Exercise material section start

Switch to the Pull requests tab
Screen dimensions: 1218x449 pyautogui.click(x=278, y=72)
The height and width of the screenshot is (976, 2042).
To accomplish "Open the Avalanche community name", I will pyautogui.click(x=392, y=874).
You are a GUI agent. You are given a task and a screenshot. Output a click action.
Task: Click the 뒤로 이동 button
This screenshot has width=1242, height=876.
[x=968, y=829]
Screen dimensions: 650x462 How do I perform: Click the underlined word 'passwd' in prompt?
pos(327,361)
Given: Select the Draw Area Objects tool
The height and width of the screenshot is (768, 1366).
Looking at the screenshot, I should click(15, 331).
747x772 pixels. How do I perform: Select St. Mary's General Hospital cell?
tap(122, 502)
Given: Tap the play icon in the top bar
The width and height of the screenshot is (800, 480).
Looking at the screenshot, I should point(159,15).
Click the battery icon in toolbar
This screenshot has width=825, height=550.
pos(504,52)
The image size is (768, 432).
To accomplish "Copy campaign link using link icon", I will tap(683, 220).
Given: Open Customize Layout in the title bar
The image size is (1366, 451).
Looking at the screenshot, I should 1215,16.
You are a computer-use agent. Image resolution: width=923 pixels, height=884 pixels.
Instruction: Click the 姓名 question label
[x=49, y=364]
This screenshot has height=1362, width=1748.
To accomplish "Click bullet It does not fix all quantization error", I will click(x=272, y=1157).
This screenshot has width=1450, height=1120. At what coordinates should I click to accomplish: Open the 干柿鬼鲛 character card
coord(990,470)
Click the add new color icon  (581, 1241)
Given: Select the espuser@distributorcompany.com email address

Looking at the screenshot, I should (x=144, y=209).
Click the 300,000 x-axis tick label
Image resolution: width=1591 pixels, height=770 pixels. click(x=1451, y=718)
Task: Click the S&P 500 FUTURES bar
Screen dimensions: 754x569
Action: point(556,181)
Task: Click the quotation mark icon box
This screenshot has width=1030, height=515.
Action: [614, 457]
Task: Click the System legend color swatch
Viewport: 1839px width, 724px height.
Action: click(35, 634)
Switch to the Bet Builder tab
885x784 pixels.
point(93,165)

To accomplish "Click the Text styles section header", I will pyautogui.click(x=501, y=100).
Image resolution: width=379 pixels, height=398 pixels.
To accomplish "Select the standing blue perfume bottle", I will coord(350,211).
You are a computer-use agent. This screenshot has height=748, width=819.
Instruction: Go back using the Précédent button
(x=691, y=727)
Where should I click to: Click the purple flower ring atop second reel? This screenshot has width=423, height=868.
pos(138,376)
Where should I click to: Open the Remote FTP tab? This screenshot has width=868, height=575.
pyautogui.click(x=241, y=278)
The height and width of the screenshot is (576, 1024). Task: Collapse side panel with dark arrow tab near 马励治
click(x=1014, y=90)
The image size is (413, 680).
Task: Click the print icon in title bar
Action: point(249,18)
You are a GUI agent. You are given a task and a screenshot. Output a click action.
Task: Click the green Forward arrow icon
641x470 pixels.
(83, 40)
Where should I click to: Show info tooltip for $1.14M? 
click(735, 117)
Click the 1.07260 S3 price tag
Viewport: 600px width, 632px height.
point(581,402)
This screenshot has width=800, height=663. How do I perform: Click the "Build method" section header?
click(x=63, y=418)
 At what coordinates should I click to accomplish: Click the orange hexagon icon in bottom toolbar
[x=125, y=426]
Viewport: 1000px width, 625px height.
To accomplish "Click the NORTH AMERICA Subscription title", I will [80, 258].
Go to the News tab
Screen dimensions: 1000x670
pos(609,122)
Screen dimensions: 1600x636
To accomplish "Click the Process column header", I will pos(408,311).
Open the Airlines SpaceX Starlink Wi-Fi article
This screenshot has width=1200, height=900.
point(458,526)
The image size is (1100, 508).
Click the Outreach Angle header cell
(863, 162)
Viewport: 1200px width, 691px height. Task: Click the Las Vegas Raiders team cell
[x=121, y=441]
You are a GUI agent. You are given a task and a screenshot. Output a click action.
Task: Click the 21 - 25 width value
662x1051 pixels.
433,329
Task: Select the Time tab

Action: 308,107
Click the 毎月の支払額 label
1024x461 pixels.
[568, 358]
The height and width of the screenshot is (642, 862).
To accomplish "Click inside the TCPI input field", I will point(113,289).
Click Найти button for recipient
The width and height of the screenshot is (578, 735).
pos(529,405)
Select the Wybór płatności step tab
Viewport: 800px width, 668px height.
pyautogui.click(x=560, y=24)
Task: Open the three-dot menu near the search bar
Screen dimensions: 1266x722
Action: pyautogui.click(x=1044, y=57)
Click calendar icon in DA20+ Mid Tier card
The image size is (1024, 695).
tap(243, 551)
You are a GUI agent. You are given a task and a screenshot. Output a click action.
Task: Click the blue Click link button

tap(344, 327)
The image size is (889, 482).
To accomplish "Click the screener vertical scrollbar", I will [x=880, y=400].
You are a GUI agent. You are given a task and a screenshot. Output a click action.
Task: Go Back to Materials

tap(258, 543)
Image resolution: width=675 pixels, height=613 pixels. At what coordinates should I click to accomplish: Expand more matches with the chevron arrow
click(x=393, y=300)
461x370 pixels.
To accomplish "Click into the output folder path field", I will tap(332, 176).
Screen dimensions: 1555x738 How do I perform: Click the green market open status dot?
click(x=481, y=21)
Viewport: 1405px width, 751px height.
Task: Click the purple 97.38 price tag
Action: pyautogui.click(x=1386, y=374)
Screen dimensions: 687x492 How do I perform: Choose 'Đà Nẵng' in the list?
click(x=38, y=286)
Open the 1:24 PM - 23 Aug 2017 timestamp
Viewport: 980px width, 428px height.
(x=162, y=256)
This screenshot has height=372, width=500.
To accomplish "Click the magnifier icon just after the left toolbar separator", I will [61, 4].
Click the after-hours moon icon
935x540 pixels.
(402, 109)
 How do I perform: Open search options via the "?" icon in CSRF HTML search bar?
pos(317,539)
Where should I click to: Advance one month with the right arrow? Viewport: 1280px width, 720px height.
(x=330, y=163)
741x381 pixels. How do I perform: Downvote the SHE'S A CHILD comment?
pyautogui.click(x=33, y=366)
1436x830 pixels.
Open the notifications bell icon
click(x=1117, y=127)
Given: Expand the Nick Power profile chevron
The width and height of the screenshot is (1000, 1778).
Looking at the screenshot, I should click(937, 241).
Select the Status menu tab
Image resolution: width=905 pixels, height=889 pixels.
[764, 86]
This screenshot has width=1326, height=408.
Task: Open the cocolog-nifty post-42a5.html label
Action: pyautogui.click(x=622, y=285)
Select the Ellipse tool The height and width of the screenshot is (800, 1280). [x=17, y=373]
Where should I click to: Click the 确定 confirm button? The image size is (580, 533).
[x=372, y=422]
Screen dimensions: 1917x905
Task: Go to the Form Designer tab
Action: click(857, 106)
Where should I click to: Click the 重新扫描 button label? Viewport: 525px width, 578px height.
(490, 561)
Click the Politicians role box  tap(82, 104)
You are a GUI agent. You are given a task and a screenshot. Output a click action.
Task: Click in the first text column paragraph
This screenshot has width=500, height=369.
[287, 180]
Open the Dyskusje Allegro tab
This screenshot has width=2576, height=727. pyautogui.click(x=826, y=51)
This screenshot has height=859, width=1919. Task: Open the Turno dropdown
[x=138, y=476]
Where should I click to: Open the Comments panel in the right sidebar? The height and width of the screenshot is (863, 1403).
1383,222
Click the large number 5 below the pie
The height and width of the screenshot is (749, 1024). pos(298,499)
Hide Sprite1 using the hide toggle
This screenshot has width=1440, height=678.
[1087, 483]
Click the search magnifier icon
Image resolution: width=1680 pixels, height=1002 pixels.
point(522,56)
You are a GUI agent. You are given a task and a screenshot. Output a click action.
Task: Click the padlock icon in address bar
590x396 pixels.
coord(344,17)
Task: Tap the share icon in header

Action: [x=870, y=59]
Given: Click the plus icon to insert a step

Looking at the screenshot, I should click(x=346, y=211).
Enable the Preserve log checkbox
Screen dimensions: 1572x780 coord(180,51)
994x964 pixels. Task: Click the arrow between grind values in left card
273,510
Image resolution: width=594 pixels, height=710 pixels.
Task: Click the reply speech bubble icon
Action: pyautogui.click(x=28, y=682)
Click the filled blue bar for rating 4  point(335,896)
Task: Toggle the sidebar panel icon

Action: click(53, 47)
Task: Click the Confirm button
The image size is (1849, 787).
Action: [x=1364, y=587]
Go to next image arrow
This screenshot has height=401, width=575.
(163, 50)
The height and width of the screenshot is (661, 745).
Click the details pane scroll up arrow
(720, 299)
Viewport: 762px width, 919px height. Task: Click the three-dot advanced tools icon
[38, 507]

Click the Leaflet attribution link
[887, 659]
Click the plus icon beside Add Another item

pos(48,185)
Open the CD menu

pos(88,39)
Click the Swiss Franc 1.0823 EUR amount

Exercise material section end

Task details → Everything from the line with "Click the filled" through the last line of the material above should be echoed exactly, and nothing else.

Exercise answer →
Click the filled blue bar for rating 4  point(335,896)
Task: Toggle the sidebar panel icon

Action: click(53, 47)
Task: Click the Confirm button
The image size is (1849, 787).
Action: [x=1364, y=587]
Go to next image arrow
This screenshot has height=401, width=575.
(163, 50)
The height and width of the screenshot is (661, 745).
Click the details pane scroll up arrow
(720, 299)
Viewport: 762px width, 919px height. Task: Click the three-dot advanced tools icon
[38, 507]

Click the Leaflet attribution link
[887, 659]
Click the plus icon beside Add Another item

pos(48,185)
Open the CD menu

pos(88,39)
Click the Swiss Franc 1.0823 EUR amount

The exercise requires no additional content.